Take the line that contains "Viewport: 1071px width, 686px height." and each one after it through the last line below, and retype them exactly. Leave out the pictures.

_DATA SHOWN_
⟨

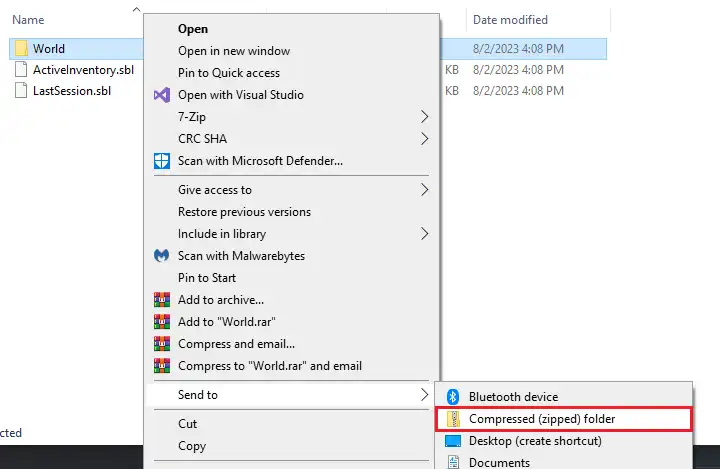720x469 pixels.
Task: Click the Microsoft Defender shield icon
Action: tap(161, 161)
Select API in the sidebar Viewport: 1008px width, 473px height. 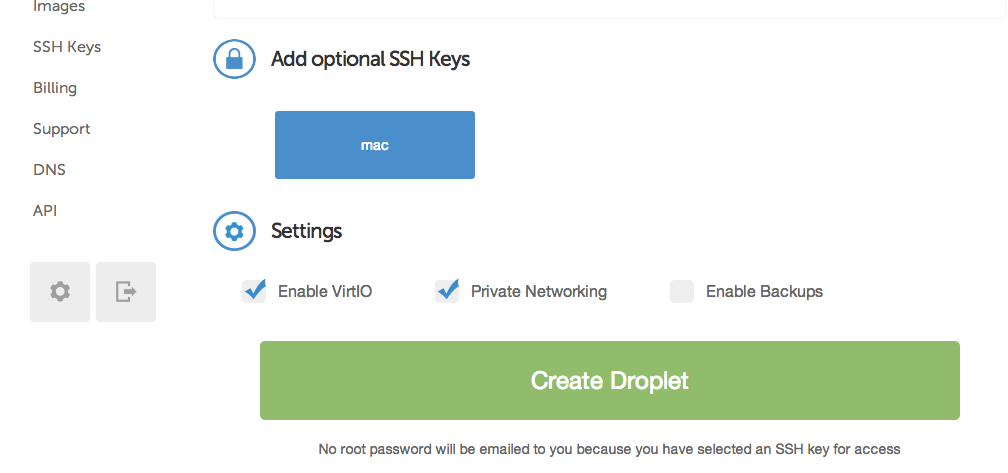(x=45, y=211)
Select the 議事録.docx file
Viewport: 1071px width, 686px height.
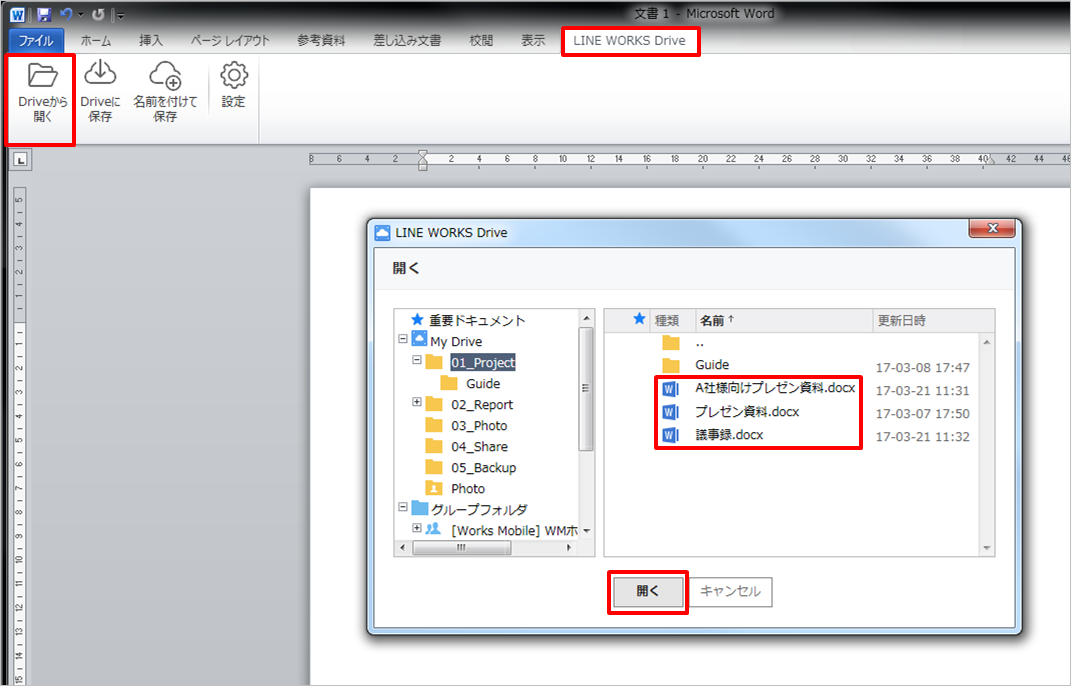(x=728, y=435)
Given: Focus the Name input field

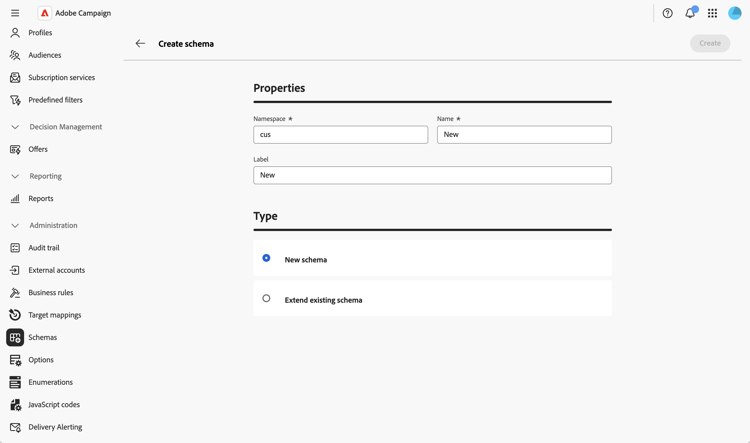Looking at the screenshot, I should [524, 134].
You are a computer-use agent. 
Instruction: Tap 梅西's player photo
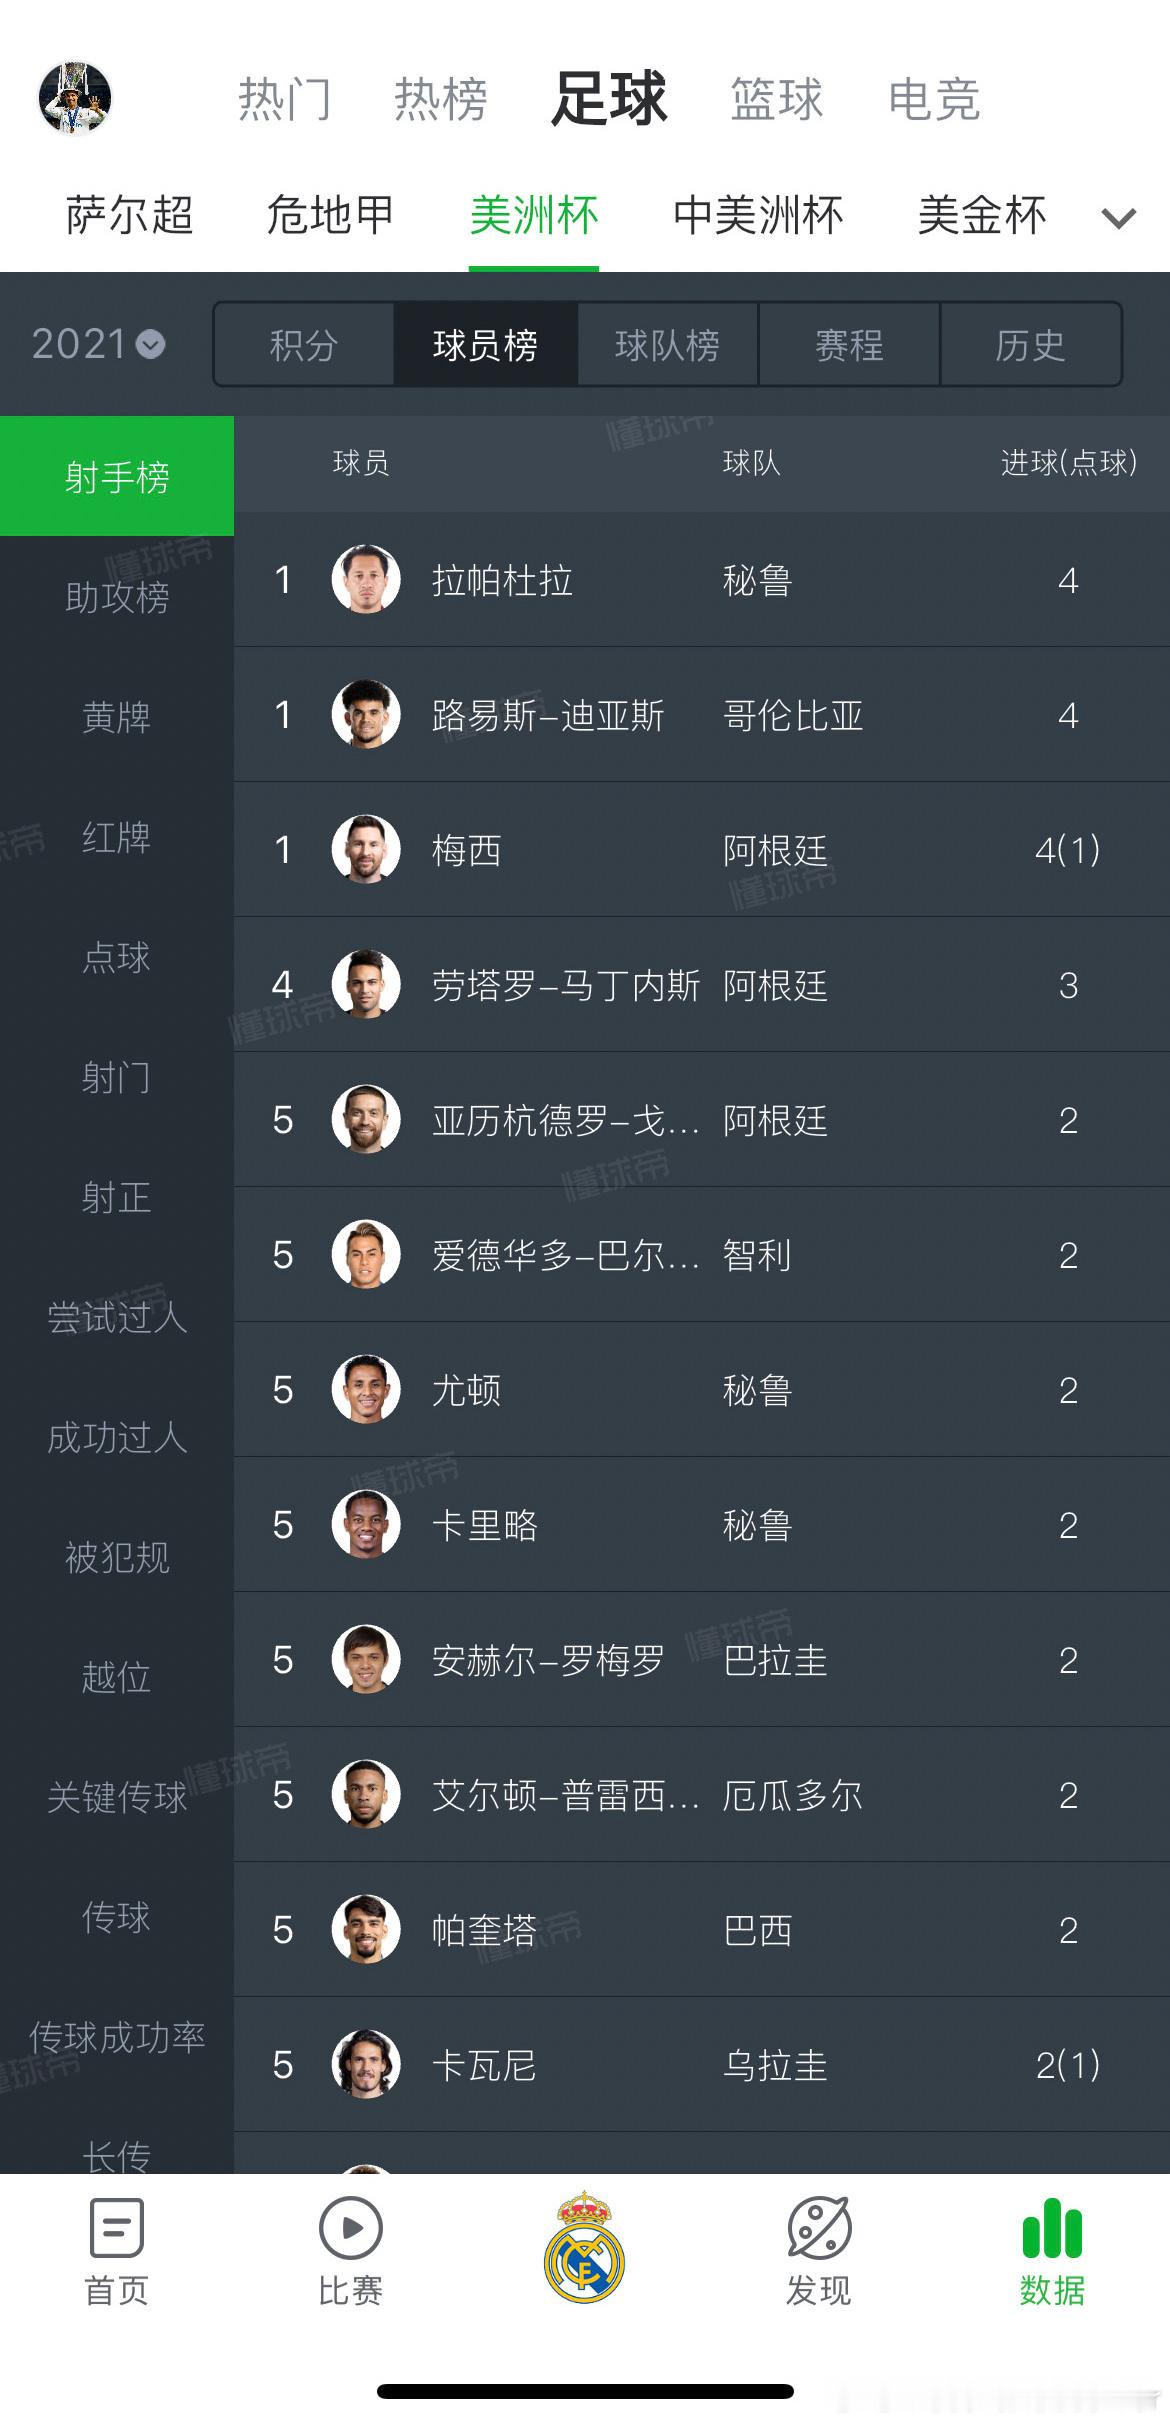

⟩

_TASK RESULT_
Viewport: 1071px width, 686px height.
(x=728, y=435)
Given: Focus the Name input field

Looking at the screenshot, I should [524, 134].
You are a computer-use agent. 
Instruction: Tap 梅西's player photo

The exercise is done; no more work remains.